We have such technological advances that grant humans to play creators. Animals (humans and mammals) can be modified to be smart specific, able to communicate with animals, nature, forests, earth, caves, rivers, etc. It feels very incongruous - in one side we have humanity thousands of years into the future who have a society pretty similar to a corporate big city in North America - the other is having made huge technological advancements to make AI with huge emotional capabilities, giving ailments to animals that will ensure the slaves have such "intelligence" limited so the working class stays always in their place.
The characters are meant to be lovable, and they are likeable enough. The plot feels a bit uneven. The story is divided in 3 parts, we follow different generations- with a few hundred years that took place in between them, therefore it feels like the story tries to portray too much in very little time, yet it feels a bit draggy in some inconsequential details of everyday life on some of the characters. What I mean is that not every character received an even amount of page time, understandably, they just showed up long enough as they were relevant to the plotline.

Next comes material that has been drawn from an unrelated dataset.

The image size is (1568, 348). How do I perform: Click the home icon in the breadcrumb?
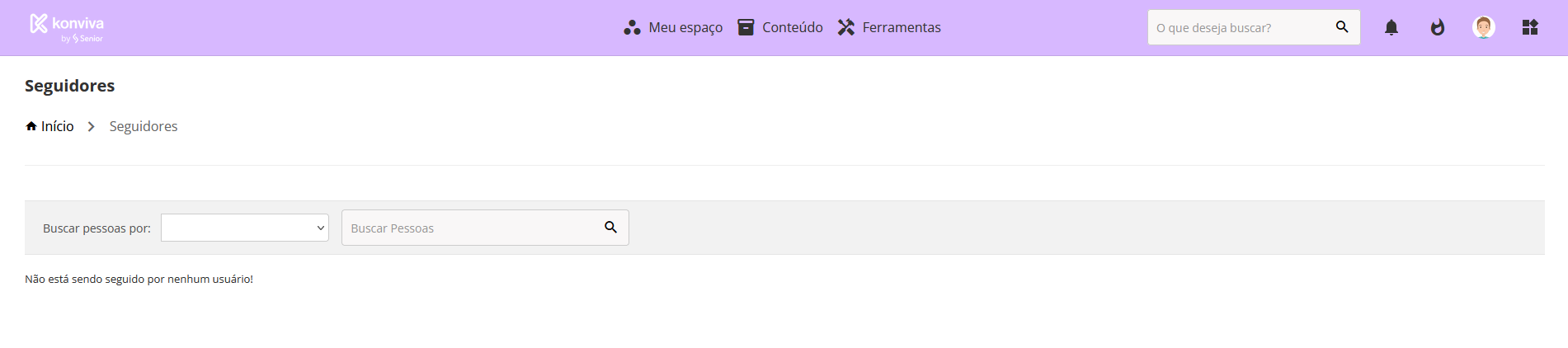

Overall, this book is worth the time. This is a contemporary, socially-engaged sci-fi that is at the same time serious due to the topics it tries to explore and silly- heavy with social commentary that includes capitalism, personhood, environmental protection, the measure of intelligence, and a sprinkle of sexual liberation including gender and identities popular right now.
I guess I can set this up as a utopian/dystopian world- depending on which side of the social ladder you are. There is no longer discrimination for sexualities and these types of identities, yet the system of oppression is based on wealth, class, assumed intelligence, and species.
This book is meant to start a long conversation on what it means to be human and what we want as a society. It is good, I just don't see many people talking about it yet, hope it starts the conversation it was meant to.
This was added as a last-minute selection and it was not meant for any specific challenge- but it was released in 2023 so let's say that it was picked on purpose for that motive.